Я опустил вёсла. Это случилось здесь. Я знал это. Тот, второй, пристально смотрел в воду и я понял, что прав. Тот не мог ошибаться. Отец, кажется, так и не простил меня, но я не был виноват. Не был. Тот, другой, сделал это. Я видел это по его серым глазам, в упор смотрящим на меня сейчас. Впервые в жизни, мне вдруг стало страшно при виде дрожащей вокруг воды. Я протянул руку к тому, другому, но он отдёрнул её и продолжал смотреть на меня. Облака проплывали под ним лёгкие и бесшумные, а я всё глядел и глядел, прямо в эти серые, бездонные, пронизывающие глаза, и тот, второй, не выдержал моего взгляда и отвернулся.

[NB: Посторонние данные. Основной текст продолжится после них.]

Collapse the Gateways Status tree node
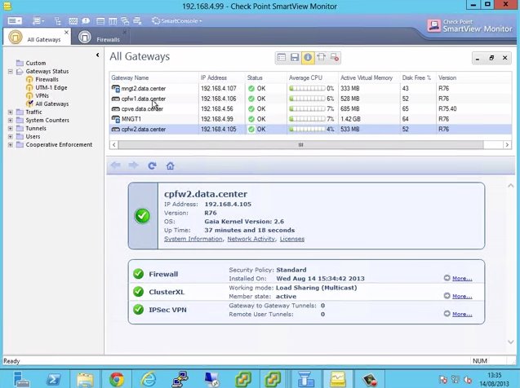The height and width of the screenshot is (388, 520). coord(11,72)
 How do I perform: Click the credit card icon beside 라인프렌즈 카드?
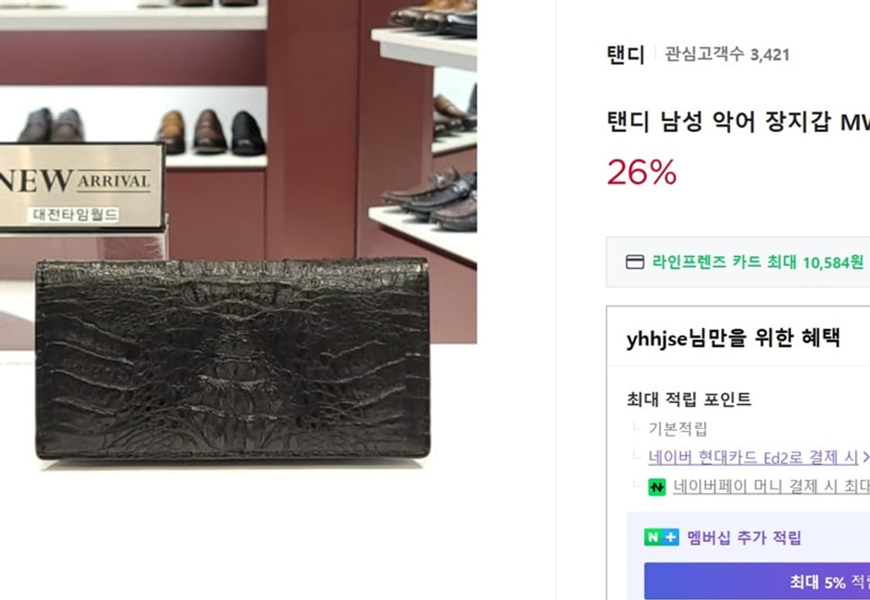pyautogui.click(x=635, y=262)
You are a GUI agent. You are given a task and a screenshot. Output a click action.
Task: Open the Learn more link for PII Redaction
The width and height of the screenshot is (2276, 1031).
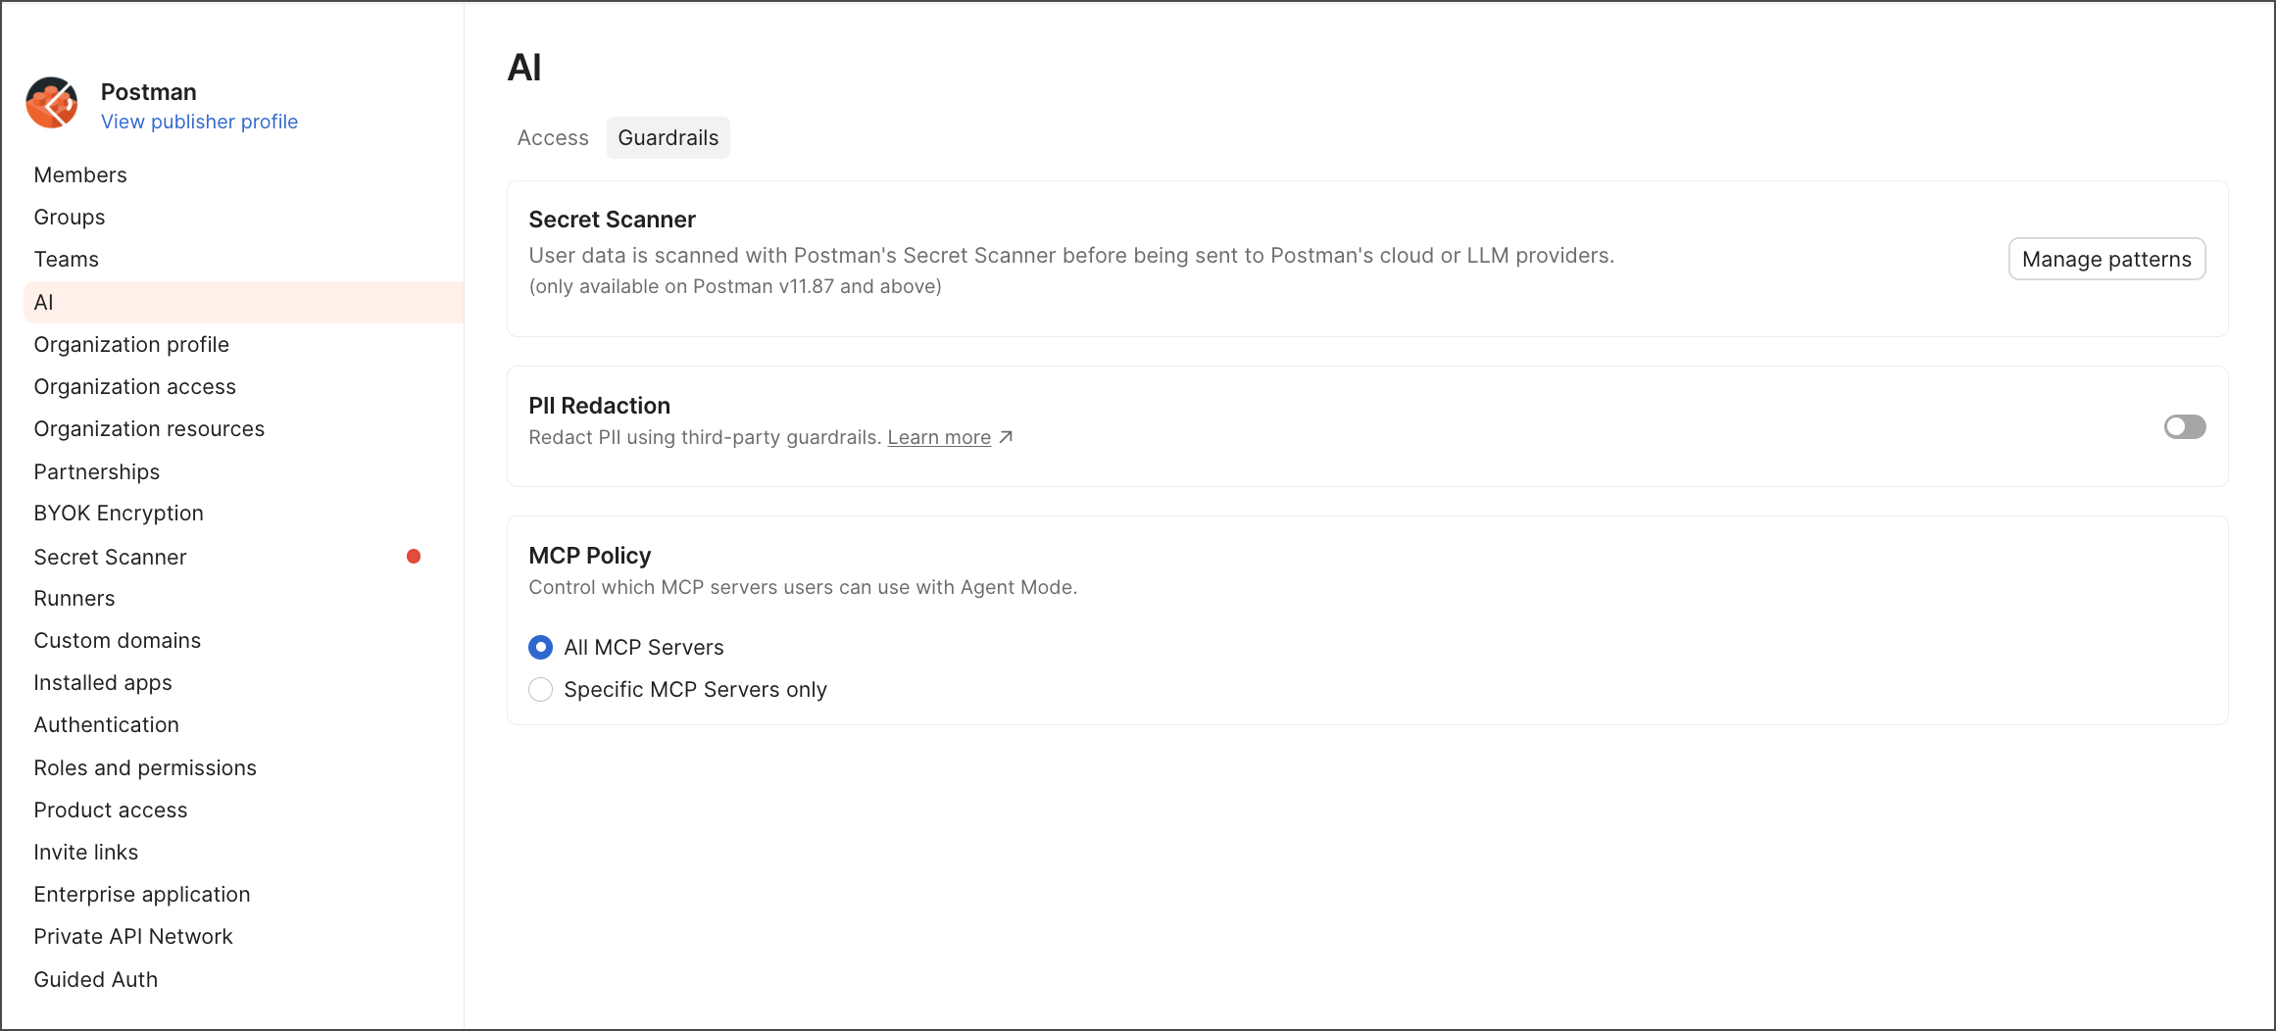pos(938,437)
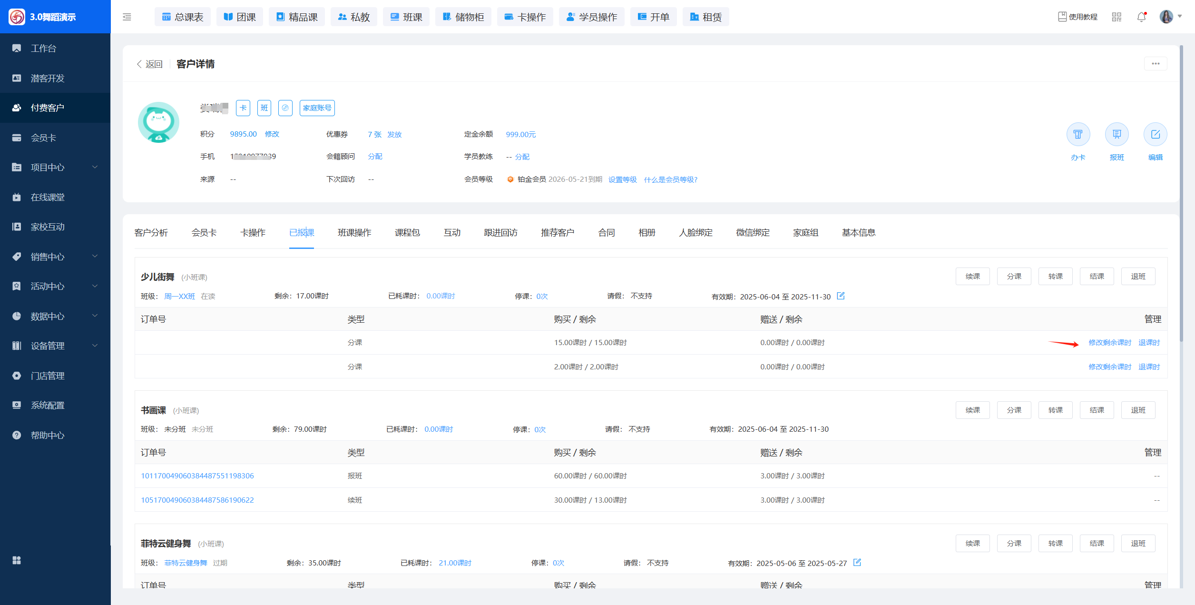Open the notification bell
The height and width of the screenshot is (605, 1195).
click(1141, 17)

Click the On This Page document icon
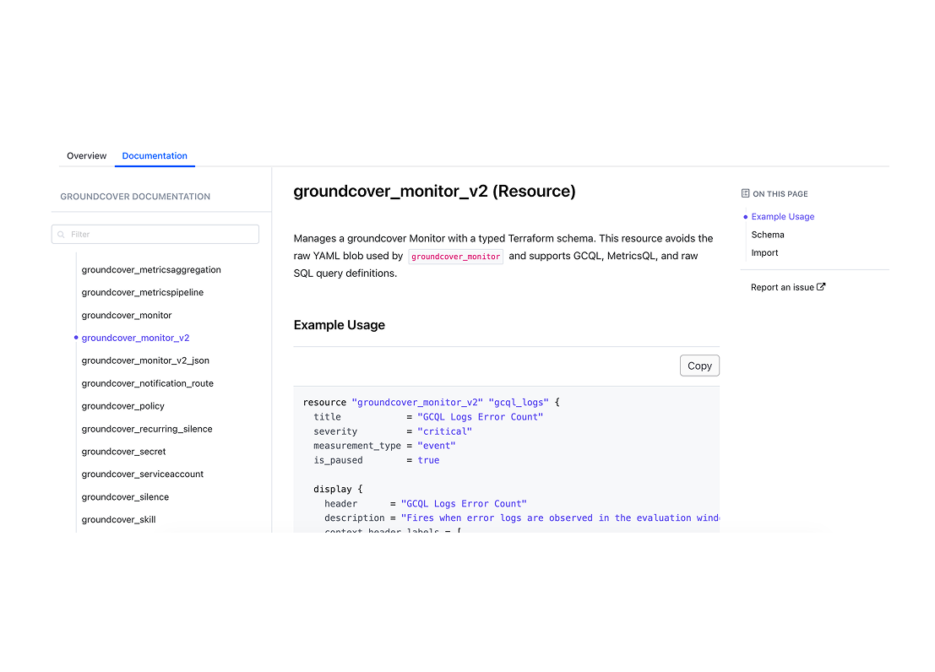(x=745, y=193)
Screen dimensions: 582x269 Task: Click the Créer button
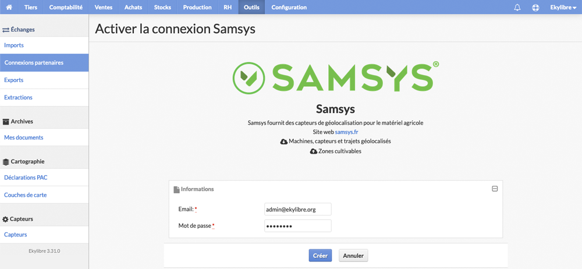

А затем, я увидел как в тени лодки, что-то медленно поднимается из глубины навстречу ко мне. Что-то продолговатое и темное. И тот, другой, я видел это краем глаза, снова заулыбался. Он встал на колени, низко склонился к воде и по плечи опустил в неё руки, словно хотел обнять кого-то. Вода почти касалась моего лица и что-то шептала. Глаза у того, другого, сделались почти чёрными и в самый последний миг, я отпрянул в ужасе, и забарахтался, силясь встать, но уже не смог и скрылся в прозрачной воде без всплеска, легко и гладко точно дельфин, и чайки заносились над пустой лодкой, крича беспокойно и сипло, скользя меж стылых рыб и облаков, в прохладной глубине лучезарного апрельского неба, чище которого не сыскать на всём белом свете.